■ **How to complete this task**
Print every line below. Match each one exactly.

■ **Entries provided**
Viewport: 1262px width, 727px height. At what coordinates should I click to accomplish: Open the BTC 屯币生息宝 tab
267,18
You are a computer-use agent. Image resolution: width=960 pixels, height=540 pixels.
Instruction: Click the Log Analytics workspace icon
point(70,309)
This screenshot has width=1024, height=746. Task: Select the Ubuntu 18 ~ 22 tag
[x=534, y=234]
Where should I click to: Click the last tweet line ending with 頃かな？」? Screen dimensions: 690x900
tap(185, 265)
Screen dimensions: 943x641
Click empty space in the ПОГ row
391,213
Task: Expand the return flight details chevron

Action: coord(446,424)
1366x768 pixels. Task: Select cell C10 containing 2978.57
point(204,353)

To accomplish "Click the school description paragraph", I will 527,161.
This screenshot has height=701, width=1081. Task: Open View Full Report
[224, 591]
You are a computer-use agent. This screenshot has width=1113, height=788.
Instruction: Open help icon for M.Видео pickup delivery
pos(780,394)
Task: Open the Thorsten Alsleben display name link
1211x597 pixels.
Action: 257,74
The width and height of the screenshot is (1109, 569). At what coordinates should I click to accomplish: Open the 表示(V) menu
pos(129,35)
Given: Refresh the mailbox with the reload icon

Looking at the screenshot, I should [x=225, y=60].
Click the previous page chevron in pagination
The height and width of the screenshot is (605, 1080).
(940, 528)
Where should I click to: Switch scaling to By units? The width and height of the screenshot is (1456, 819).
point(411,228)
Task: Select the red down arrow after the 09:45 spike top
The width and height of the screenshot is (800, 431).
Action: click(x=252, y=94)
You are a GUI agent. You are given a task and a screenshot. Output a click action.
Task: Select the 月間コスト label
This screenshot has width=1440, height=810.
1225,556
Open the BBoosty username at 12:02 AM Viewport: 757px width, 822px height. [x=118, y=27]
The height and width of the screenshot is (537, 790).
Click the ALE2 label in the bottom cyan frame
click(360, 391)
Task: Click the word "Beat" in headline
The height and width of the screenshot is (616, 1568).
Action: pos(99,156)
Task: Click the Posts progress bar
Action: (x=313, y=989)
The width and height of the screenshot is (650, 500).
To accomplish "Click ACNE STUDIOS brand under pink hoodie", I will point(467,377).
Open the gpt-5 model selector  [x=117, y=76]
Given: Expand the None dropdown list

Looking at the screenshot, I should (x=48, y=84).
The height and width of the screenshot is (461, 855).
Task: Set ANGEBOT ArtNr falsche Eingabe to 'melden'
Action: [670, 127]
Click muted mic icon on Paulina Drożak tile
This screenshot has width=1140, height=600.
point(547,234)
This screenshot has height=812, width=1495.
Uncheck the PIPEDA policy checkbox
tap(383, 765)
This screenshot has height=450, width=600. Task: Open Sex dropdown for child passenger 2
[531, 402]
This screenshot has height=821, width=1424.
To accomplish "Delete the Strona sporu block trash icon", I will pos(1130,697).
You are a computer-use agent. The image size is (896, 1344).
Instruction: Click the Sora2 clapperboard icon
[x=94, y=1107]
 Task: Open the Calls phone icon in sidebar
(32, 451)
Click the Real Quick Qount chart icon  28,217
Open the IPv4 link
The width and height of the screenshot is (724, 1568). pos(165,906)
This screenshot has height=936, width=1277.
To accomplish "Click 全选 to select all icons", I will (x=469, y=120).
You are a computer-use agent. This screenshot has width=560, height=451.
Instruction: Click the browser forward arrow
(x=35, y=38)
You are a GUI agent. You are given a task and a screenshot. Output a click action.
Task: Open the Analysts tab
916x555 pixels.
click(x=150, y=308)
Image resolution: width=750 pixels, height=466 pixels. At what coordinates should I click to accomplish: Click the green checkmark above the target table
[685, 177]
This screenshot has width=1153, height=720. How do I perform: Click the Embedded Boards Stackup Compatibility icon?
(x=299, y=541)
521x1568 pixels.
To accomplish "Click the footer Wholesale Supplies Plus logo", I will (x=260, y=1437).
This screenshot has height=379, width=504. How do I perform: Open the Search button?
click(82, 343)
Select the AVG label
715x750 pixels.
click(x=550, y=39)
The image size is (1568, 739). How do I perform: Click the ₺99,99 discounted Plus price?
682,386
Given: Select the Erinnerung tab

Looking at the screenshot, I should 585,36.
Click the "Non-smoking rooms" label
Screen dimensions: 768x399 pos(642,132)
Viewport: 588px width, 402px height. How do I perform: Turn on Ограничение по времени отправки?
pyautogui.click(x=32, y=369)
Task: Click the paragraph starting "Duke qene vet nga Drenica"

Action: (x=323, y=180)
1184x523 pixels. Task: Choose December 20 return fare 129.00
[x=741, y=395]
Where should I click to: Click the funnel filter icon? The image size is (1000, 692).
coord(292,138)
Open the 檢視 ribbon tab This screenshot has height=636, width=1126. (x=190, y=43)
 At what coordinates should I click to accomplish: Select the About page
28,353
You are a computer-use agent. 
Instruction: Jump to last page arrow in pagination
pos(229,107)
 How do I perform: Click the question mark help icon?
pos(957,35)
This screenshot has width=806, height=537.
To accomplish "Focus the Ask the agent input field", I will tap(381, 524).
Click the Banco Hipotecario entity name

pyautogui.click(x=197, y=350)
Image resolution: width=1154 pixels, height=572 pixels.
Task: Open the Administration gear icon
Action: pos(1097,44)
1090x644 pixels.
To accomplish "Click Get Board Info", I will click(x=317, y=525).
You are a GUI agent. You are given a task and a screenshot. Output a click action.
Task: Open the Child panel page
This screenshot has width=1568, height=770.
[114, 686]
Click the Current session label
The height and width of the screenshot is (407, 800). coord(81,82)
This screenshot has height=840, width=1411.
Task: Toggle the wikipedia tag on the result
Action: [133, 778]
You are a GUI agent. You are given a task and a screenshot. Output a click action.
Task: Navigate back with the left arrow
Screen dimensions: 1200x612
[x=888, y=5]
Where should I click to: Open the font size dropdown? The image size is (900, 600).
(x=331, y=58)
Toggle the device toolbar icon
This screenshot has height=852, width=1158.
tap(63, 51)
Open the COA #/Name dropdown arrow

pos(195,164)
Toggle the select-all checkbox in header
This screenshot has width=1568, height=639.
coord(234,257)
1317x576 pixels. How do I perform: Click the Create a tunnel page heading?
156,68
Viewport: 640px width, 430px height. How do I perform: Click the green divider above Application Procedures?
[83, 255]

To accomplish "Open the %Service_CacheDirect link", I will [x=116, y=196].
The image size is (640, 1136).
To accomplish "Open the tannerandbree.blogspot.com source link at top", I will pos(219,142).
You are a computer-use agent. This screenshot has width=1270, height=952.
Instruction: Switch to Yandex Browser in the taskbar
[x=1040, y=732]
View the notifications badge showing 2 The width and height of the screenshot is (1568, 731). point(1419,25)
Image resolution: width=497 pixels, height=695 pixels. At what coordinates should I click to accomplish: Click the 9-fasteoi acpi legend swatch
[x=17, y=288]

■ **Result of the task**
Viewport: 1262px width, 727px height. At what coordinates should I click to accomplish: Open the BTC 屯币生息宝 tab
267,18
You are a computer-use agent. Image resolution: width=960 pixels, height=540 pixels.
Instruction: Click the Log Analytics workspace icon
point(70,309)
This screenshot has width=1024, height=746. Task: Select the Ubuntu 18 ~ 22 tag
[x=534, y=234]
Where should I click to: Click the last tweet line ending with 頃かな？」? Screen dimensions: 690x900
tap(185, 265)
Screen dimensions: 943x641
Click empty space in the ПОГ row
391,213
Task: Expand the return flight details chevron

Action: coord(446,424)
1366x768 pixels. Task: Select cell C10 containing 2978.57
point(204,353)

To accomplish "Click the school description paragraph", I will 527,161.
This screenshot has height=701, width=1081. Task: Open View Full Report
[224, 591]
You are a computer-use agent. This screenshot has width=1113, height=788.
Instruction: Open help icon for M.Видео pickup delivery
pos(780,394)
Task: Open the Thorsten Alsleben display name link
1211x597 pixels.
Action: 257,74
The width and height of the screenshot is (1109, 569). At what coordinates should I click to accomplish: Open the 表示(V) menu
pos(129,35)
Given: Refresh the mailbox with the reload icon

Looking at the screenshot, I should [x=225, y=60].
Click the previous page chevron in pagination
The height and width of the screenshot is (605, 1080).
(940, 528)
Where should I click to: Switch scaling to By units? The width and height of the screenshot is (1456, 819).
point(411,228)
Task: Select the red down arrow after the 09:45 spike top
The width and height of the screenshot is (800, 431).
Action: click(x=252, y=94)
You are a GUI agent. You are given a task and a screenshot. Output a click action.
Task: Select the 月間コスト label
This screenshot has width=1440, height=810.
1225,556
Open the BBoosty username at 12:02 AM Viewport: 757px width, 822px height. [x=118, y=27]
The height and width of the screenshot is (537, 790).
Click the ALE2 label in the bottom cyan frame
click(360, 391)
Task: Click the word "Beat" in headline
The height and width of the screenshot is (616, 1568).
Action: pos(99,156)
Task: Click the Posts progress bar
Action: (x=313, y=989)
The width and height of the screenshot is (650, 500).
To accomplish "Click ACNE STUDIOS brand under pink hoodie", I will point(467,377).
Open the gpt-5 model selector  [x=117, y=76]
Given: Expand the None dropdown list

Looking at the screenshot, I should (x=48, y=84).
The height and width of the screenshot is (461, 855).
Task: Set ANGEBOT ArtNr falsche Eingabe to 'melden'
Action: [670, 127]
Click muted mic icon on Paulina Drożak tile
This screenshot has width=1140, height=600.
point(547,234)
This screenshot has height=812, width=1495.
Uncheck the PIPEDA policy checkbox
tap(383, 765)
This screenshot has height=450, width=600. Task: Open Sex dropdown for child passenger 2
[531, 402]
This screenshot has height=821, width=1424.
To accomplish "Delete the Strona sporu block trash icon", I will pos(1130,697).
You are a computer-use agent. The image size is (896, 1344).
Instruction: Click the Sora2 clapperboard icon
[x=94, y=1107]
 Task: Open the Calls phone icon in sidebar
(32, 451)
Click the Real Quick Qount chart icon  28,217
Open the IPv4 link
The width and height of the screenshot is (724, 1568). pos(165,906)
This screenshot has height=936, width=1277.
To accomplish "Click 全选 to select all icons", I will (x=469, y=120).
You are a computer-use agent. This screenshot has width=560, height=451.
Instruction: Click the browser forward arrow
(x=35, y=38)
You are a GUI agent. You are given a task and a screenshot. Output a click action.
Task: Open the Analysts tab
916x555 pixels.
click(x=150, y=308)
Image resolution: width=750 pixels, height=466 pixels. At what coordinates should I click to accomplish: Click the green checkmark above the target table
[685, 177]
This screenshot has width=1153, height=720. How do I perform: Click the Embedded Boards Stackup Compatibility icon?
(x=299, y=541)
521x1568 pixels.
To accomplish "Click the footer Wholesale Supplies Plus logo", I will (x=260, y=1437).
This screenshot has height=379, width=504. How do I perform: Open the Search button?
click(82, 343)
Select the AVG label
715x750 pixels.
click(x=550, y=39)
The image size is (1568, 739). How do I perform: Click the ₺99,99 discounted Plus price?
682,386
Given: Select the Erinnerung tab

Looking at the screenshot, I should 585,36.
Click the "Non-smoking rooms" label
Screen dimensions: 768x399 pos(642,132)
Viewport: 588px width, 402px height. How do I perform: Turn on Ограничение по времени отправки?
pyautogui.click(x=32, y=369)
Task: Click the paragraph starting "Duke qene vet nga Drenica"

Action: (x=323, y=180)
1184x523 pixels. Task: Choose December 20 return fare 129.00
[x=741, y=395]
Where should I click to: Click the funnel filter icon? The image size is (1000, 692).
coord(292,138)
Open the 檢視 ribbon tab This screenshot has height=636, width=1126. (x=190, y=43)
 At what coordinates should I click to accomplish: Select the About page
28,353
You are a computer-use agent. 
Instruction: Jump to last page arrow in pagination
pos(229,107)
 How do I perform: Click the question mark help icon?
pos(957,35)
This screenshot has width=806, height=537.
To accomplish "Focus the Ask the agent input field", I will tap(381, 524).
Click the Banco Hipotecario entity name

pyautogui.click(x=197, y=350)
Image resolution: width=1154 pixels, height=572 pixels.
Task: Open the Administration gear icon
Action: pos(1097,44)
1090x644 pixels.
To accomplish "Click Get Board Info", I will click(x=317, y=525).
You are a GUI agent. You are given a task and a screenshot. Output a click action.
Task: Open the Child panel page
This screenshot has width=1568, height=770.
[114, 686]
Click the Current session label
The height and width of the screenshot is (407, 800). coord(81,82)
This screenshot has height=840, width=1411.
Task: Toggle the wikipedia tag on the result
Action: [133, 778]
You are a GUI agent. You are given a task and a screenshot. Output a click action.
Task: Navigate back with the left arrow
Screen dimensions: 1200x612
[x=888, y=5]
Where should I click to: Open the font size dropdown? The image size is (900, 600).
(x=331, y=58)
Toggle the device toolbar icon
This screenshot has height=852, width=1158.
tap(63, 51)
Open the COA #/Name dropdown arrow

pos(195,164)
Toggle the select-all checkbox in header
This screenshot has width=1568, height=639.
coord(234,257)
1317x576 pixels. How do I perform: Click the Create a tunnel page heading?
156,68
Viewport: 640px width, 430px height. How do I perform: Click the green divider above Application Procedures?
[83, 255]

To accomplish "Open the %Service_CacheDirect link", I will [x=116, y=196].
The image size is (640, 1136).
To accomplish "Open the tannerandbree.blogspot.com source link at top", I will pos(219,142).
You are a computer-use agent. This screenshot has width=1270, height=952.
Instruction: Switch to Yandex Browser in the taskbar
[x=1040, y=732]
View the notifications badge showing 2 The width and height of the screenshot is (1568, 731). point(1419,25)
Image resolution: width=497 pixels, height=695 pixels. At what coordinates should I click to accomplish: Click the 9-fasteoi acpi legend swatch
[x=17, y=288]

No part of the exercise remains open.